Now, I will oversample the minority class by 200 percent and undersample the majority class by 100 percent in the training set using the SMOTE function in the DMwR package:
n <- nrow(df)
trainIndex <- sample(1:n, size = round(0.7*n), replace=FALSE)
train <- df[trainIndex, 3:82]
test <- df[-trainIndex, 3:82]
trainSplit <- SMOTE(Financial.Distress ~ ., train, perc.over = 200, perc.under = 100)
set.seed(7)
trainControl <- trainControl(method="cv", number=5)
fit.rf <- train(Financial.Distress ~ ., data = trainSplit, method="rf", trControl=trainControl)
p <- predict(fit.rf, test)
confusionMatrix(p, test$Financial.Distress)

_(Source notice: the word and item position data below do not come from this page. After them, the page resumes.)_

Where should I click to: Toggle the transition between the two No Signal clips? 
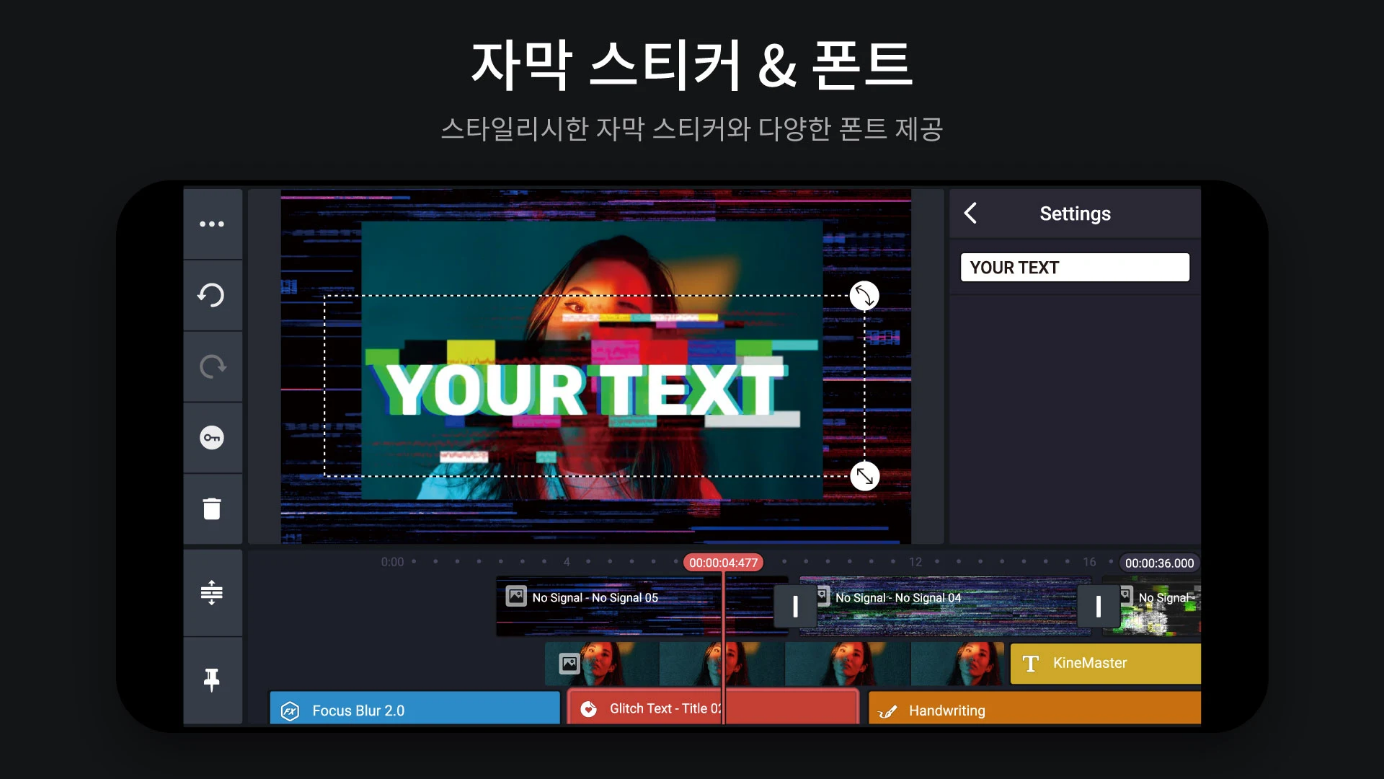click(x=794, y=606)
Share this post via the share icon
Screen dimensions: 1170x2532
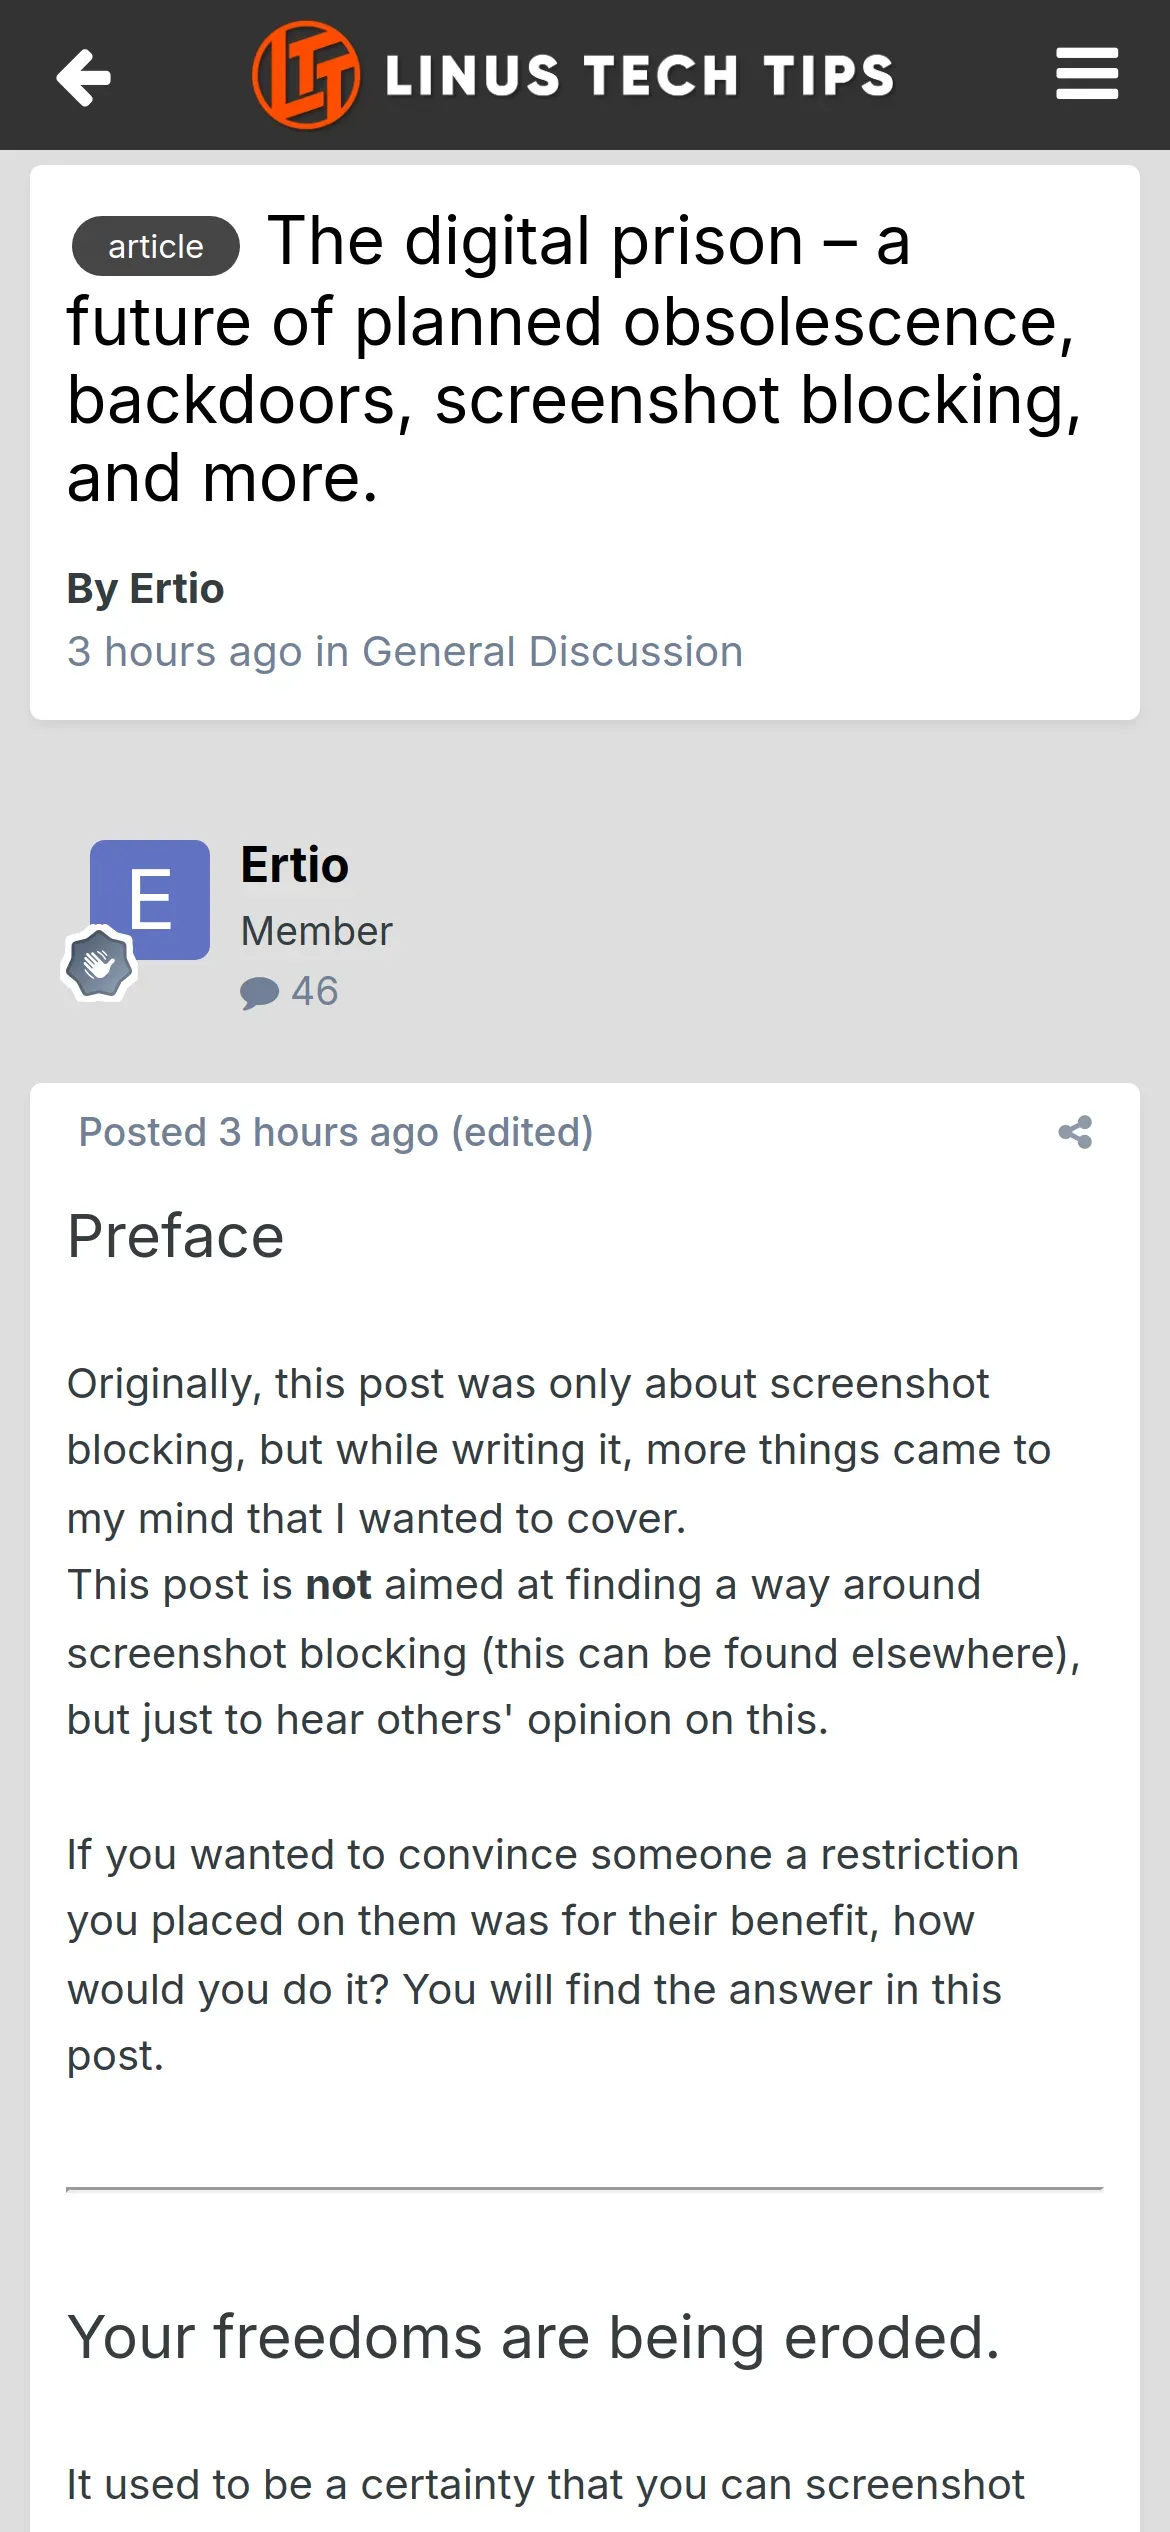pyautogui.click(x=1075, y=1132)
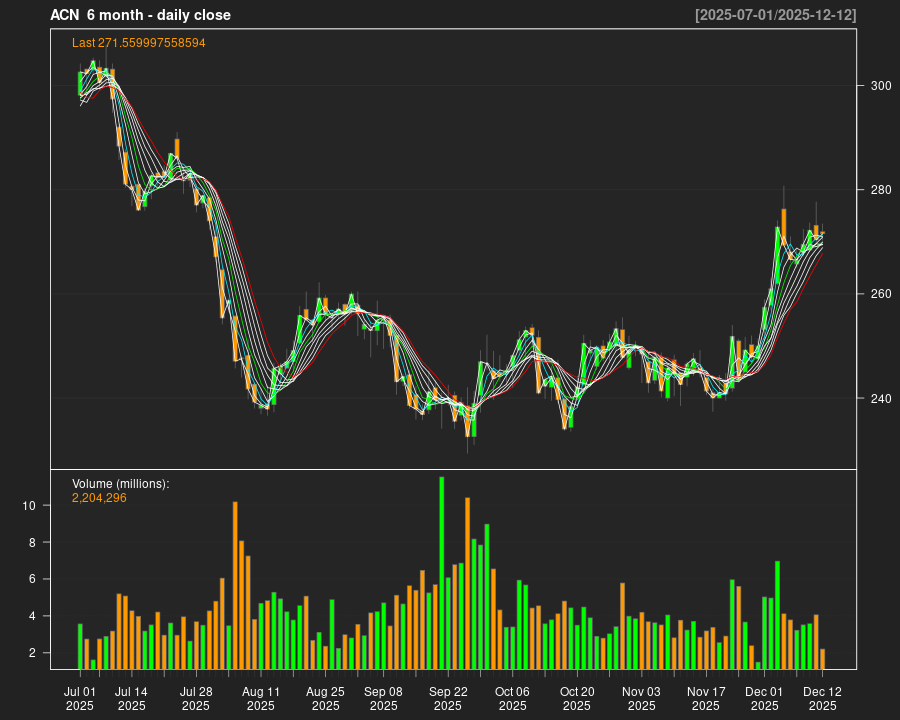Image resolution: width=900 pixels, height=720 pixels.
Task: Click the 240 price axis label
Action: pyautogui.click(x=880, y=398)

## Confusion Matrix and Statistics
##
## Reference
## Prediction 0 1
## 0 914 7
## 1 143 38
##
## Accuracy : 0.8639
## 95% CI : (0.8422, 0.8836)
## No Information Rate : 0.9592
## P-Value [Acc > NIR] : 1
##
## Kappa : 0.2898
## Mcnemar's Test P-Value : <2e-16
##
## Sensitivity : 0.8647
## Specificity : 0.8444
## Pos Pred Value : 0.9924
## Neg Pred Value : 0.2099
## Prevalence : 0.9592
## Detection Rate : 0.8294
## Detection Prevalence : 0.8358
## Balanced Accuracy : 0.8546
##
## 'Positive' Class : 0
##
Here we can see that although the overall accuracy has dropped slightly, the true positive rate in the confusion matrix has risen significantly to accurately predict nearly all positive cases.